Not to hijack the thread, but:

Originally Posted by

**rcgldr** It's not much of a radix sort

Here is a real radix sort, which sorts about ten million unsigned 64-bit pseudorandom integers (tested using 64-bit xorshift) with an associated pointer payload in less than two seconds on my machine:

Code:

#include <stdint.h> /* for uint64_t */
#include <string.h> /* for memset() */
/* 64-bit unsigned integer radix sort, with a pointer payload, using 8 8-bit bins.
* Pointers may alias each other, as long as
* src_key != tmp1key
* src_ptr != tmp1key
* tmp1key != tmp2key
* tmp1ptr != tmp2ptr
* tmp2key != tmp3key
* tmp2ptr != tmp3ptr
* dst_key != tmp3key
* dst_ptr != tmp3ptr
* In particular,
* src_key == tmp2key == dst_key
* tmp1key == tmp3key
* src_ptr == tmp2ptr == dst_ptr
* tmp1ptr == tmp3ptr
* is perfectly okay.
*/
static void radix_sort_u64_ptr(uint64_t *const dst_key, void * *const dst_ptr,
uint64_t *const tmp3key, void * *const tmp3ptr,
uint64_t *const tmp2key, void * *const tmp2ptr,
uint64_t *const tmp1key, void * *const tmp1ptr,
const uint64_t *const src_key, void *const *const src_ptr,
const size_t len)
{
size_t count[256];
size_t i, sum;
/* Bits 0..7: tmp1 <- src. */
memset(count, 0, 256 * sizeof count[0]);
for (i = 0; i < len; i++)
count[src_key[i] & 255]++;
for (i = 0, sum = 0; i < 256; i++) {
const size_t start = sum;
sum += count[i];
count[i] = start;
}
for (i = 0; i < len; i++) {
const size_t offset = count[src_key[i] & 255]++;
tmp1key[offset] = src_key[i];
tmp1ptr[offset] = src_ptr[i];
}
/* Bits 8..15: tmp2 <- tmp1. */
memset(count, 0, 256 * sizeof count[0]);
for (i = 0; i < len; i++)
count[(tmp1key[i] >> 8) & 255]++;
for (i = 0, sum = 0; i < 256; i++) {
const size_t start = sum;
sum += count[i];
count[i] = start;
}
for (i = 0; i < len; i++) {
const size_t offset = count[(tmp1key[i] >> 8) & 255]++;
tmp2key[offset] = tmp1key[i];
tmp2ptr[offset] = tmp1ptr[i];
}
/* Bits 16..23: tmp1 <- tmp2. */
memset(count, 0, 256 * sizeof count[0]);
for (i = 0; i < len; i++)
count[(tmp2key[i] >> 16) & 255]++;
for (i = 0, sum = 0; i < 256; i++) {
const size_t start = sum;
sum += count[i];
count[i] = start;
}
for (i = 0; i < len; i++) {
const size_t offset = count[(tmp2key[i] >> 16) & 255]++;
tmp1key[offset] = tmp2key[i];
tmp1ptr[offset] = tmp2ptr[i];
}
/* Bits 24..31: tmp2 <- tmp1. */
memset(count, 0, 256 * sizeof count[0]);
for (i = 0; i < len; i++)

- INSTRUCTION 1 -
Rewrite the paragraph in the radix sort post above that begins "Here is a real radix sort" as a short bulleted list that keeps its main facts.
- INSTRUCTION 2 -
In the radix sort post above, which header file is included for memset()?

- RECORDS SHOWN -

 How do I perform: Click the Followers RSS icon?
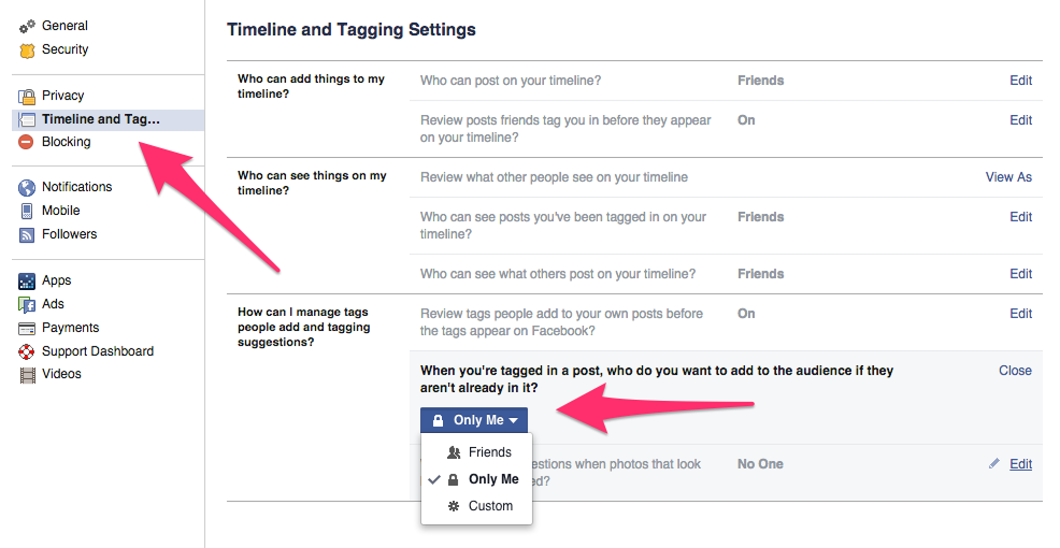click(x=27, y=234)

* * *

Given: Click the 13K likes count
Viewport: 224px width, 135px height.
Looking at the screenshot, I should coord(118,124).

...

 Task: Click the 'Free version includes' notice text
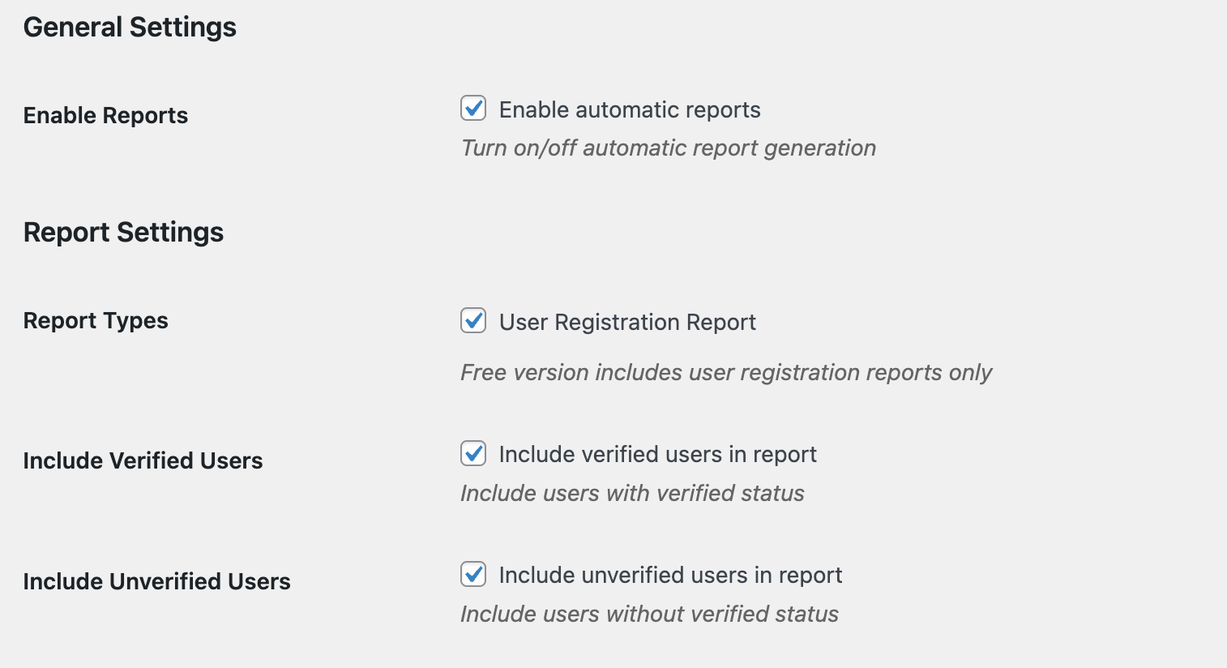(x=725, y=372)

- WRITTEN RESPONSE 1 -
- It is presented as a real radix sort.
- It sorts about ten million unsigned 64-bit pseudorandom integers, tested using 64-bit xorshift.
- Each integer has an associated pointer payload.
- It runs in under two seconds on the poster's machine.

- WRITTEN RESPONSE 2 -
string.h